• **SOURCE PASSAGE**:
One of the formative experiences in Lili Boulanger’s short life was her attendance at the rehearsals and first performance of Florent Schmitt’s Psalm 47 in Paris in December 1906. Although Schmitt’s score has little in common with the three psalm settings she was herself to complete in 1916, it clearly left a profound impression on her. It might even have been a factor in her decision to take up composition as a profession. There were many other factors, however, not least her upbringing in a household headed by a father who had been musician enough to win Prix de Rome in 1835 and including an older sister, Nadia, who had already started on the career that would make her the most influential teacher of composition of her generation. Gabriel Fauré she knew as a frequent visitor to the house and Debussy she admired from afar.

Among her other advantages, to offset the frequently debilitating abdominal disorder that would kill her before she reached her twenty-fifth birthday, was her extraordinary determination. Nadia having narrowly failed to win the Prix de Rome in 1908, Lili single-mindedly directed her studies at the Paris Conservatoire to winning it - which in 1913 she duly did, becoming the first woman composer ever to be awarded the first prize by what was a notoriously misogynist jury. Although she had concealed it in her competition piece, Faust et Hélène, she had already begun to develop her own musical language, tending to avoid triadic harmonies and enriching the major and minor scales with a variety ancient and modern modes. From now on she applied it to coming to terms through her music - she completed about twenty works in all - with what she always knew would be an early death.

Psalm 129

for baritone and orchestra

Lili Boulanger’s Psalm 129, the second of the three psalm settings she completed in 1916, is not the sustained imprecation that the psalmist himself seems to have had in mind. When she comes to the last verse - “Neither do they which go by say, The blessing of the Lord be upon you” - she actually invokes that blessing. Whether motivated by a longing for release from her own pain, by compassion for others or by purely musical considerations, Lili’s interpretation of the last verse is the major inspiration of the work and, indeed, its saving grace. Structurally, it is a very risky score with no kind of symmetry to it, no main theme and with only its modally altered D minor tonality to hold it together: it needs a defining moment to put its component parts into perspective.

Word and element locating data
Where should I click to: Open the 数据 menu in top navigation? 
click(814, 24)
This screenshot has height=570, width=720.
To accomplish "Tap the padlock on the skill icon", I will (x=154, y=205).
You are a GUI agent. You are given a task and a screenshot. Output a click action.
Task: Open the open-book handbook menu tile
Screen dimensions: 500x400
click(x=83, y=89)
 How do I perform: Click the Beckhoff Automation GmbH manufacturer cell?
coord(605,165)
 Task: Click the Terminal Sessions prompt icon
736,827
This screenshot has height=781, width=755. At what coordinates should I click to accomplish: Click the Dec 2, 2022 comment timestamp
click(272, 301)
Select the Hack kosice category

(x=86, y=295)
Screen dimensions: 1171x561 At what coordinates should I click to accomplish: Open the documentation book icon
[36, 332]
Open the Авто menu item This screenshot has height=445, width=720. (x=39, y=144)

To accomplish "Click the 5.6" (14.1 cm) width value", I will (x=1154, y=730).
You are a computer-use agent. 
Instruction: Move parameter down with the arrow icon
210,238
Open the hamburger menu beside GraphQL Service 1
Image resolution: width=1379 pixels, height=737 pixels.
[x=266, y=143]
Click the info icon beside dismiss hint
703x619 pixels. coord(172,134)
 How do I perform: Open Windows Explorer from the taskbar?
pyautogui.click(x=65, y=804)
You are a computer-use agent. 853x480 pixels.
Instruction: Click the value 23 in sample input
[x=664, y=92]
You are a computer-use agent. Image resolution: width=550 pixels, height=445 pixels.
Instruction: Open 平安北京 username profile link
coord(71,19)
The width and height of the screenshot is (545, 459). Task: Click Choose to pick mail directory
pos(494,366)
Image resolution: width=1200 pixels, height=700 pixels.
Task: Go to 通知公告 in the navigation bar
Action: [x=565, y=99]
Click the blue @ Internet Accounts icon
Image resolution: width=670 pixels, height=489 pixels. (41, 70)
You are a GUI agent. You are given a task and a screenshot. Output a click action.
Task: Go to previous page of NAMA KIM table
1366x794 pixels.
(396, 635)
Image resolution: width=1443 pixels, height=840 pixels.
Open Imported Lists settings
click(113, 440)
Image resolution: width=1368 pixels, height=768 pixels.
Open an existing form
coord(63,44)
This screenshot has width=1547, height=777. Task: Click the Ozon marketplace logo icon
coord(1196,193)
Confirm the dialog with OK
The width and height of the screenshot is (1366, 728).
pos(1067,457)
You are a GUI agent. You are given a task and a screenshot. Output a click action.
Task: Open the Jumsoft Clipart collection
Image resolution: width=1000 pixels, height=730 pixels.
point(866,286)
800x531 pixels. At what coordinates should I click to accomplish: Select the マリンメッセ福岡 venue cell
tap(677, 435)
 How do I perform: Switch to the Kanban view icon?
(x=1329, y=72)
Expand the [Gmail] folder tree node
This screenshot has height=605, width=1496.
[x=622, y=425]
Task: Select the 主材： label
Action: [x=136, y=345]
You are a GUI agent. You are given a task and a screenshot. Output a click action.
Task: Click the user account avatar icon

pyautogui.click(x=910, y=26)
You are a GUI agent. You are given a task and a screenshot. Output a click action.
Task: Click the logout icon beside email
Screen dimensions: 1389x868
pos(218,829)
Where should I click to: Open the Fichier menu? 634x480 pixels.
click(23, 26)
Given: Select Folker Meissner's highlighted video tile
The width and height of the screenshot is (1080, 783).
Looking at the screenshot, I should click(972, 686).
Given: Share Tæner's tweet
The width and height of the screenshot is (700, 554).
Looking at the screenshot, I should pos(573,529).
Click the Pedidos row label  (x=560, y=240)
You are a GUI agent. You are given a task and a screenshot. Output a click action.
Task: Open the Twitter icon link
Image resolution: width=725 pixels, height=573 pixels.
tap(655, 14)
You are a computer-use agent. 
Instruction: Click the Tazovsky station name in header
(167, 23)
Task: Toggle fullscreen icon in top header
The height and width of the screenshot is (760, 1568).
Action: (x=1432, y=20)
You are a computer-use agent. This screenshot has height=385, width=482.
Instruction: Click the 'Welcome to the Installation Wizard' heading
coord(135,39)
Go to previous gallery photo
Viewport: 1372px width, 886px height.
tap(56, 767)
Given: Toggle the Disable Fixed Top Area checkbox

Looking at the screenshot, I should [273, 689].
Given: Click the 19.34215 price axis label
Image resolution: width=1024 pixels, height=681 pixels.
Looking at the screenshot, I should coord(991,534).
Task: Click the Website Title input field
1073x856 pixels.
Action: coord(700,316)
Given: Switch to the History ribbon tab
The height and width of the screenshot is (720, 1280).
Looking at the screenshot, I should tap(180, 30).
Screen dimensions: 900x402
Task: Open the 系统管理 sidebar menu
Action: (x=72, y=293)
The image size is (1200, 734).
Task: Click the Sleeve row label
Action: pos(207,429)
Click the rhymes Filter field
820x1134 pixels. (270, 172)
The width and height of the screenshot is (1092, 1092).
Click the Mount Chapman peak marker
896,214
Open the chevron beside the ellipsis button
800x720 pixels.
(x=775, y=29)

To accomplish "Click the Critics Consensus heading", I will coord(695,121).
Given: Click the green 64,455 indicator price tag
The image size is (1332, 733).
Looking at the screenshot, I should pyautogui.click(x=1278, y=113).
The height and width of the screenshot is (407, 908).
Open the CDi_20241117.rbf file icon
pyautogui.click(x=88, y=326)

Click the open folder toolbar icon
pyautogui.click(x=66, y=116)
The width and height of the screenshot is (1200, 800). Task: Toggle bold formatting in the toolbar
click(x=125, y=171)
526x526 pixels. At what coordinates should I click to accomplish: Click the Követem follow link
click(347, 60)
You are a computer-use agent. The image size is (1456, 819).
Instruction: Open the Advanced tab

• **EXERCISES TO COMPLETE**:
(1) According to the Lili Boulanger passage, what was the title of her competition piece for the Prix de Rome?
(2) Decide whether each statement agrees with the Lili Boulanger passage, answering yes or no and quoting the words that settle it: (a) Her father won the Prix de Rome in 1835. (b) Psalm 129 was the first of her three psalm settings. (c) She completed about forty works.
(3) From the Lili Boulanger passage, retype the section that begins with the words containing "Lili Boulanger’s Psalm" and ends with "parts into perspective.".

• **ANSWERS PER TASK**:
(1) Faust et Hélène

(2)
(a) Yes: "a father who had been musician enough to win Prix de Rome in 1835"
(b) No: "the second of the three psalm settings she completed in 1916"
(c) No: "she completed about twenty works in all"

(3)
Lili Boulanger’s Psalm 129, the second of the three psalm settings she completed in 1916, is not the sustained imprecation that the psalmist himself seems to have had in mind. When she comes to the last verse - “Neither do they which go by say, The blessing of the Lord be upon you” - she actually invokes that blessing. Whether motivated by a longing for release from her own pain, by compassion for others or by purely musical considerations, Lili’s interpretation of the last verse is the major inspiration of the work and, indeed, its saving grace. Structurally, it is a very risky score with no kind of symmetry to it, no main theme and with only its modally altered D minor tonality to hold it together: it needs a defining moment to put its component parts into perspective.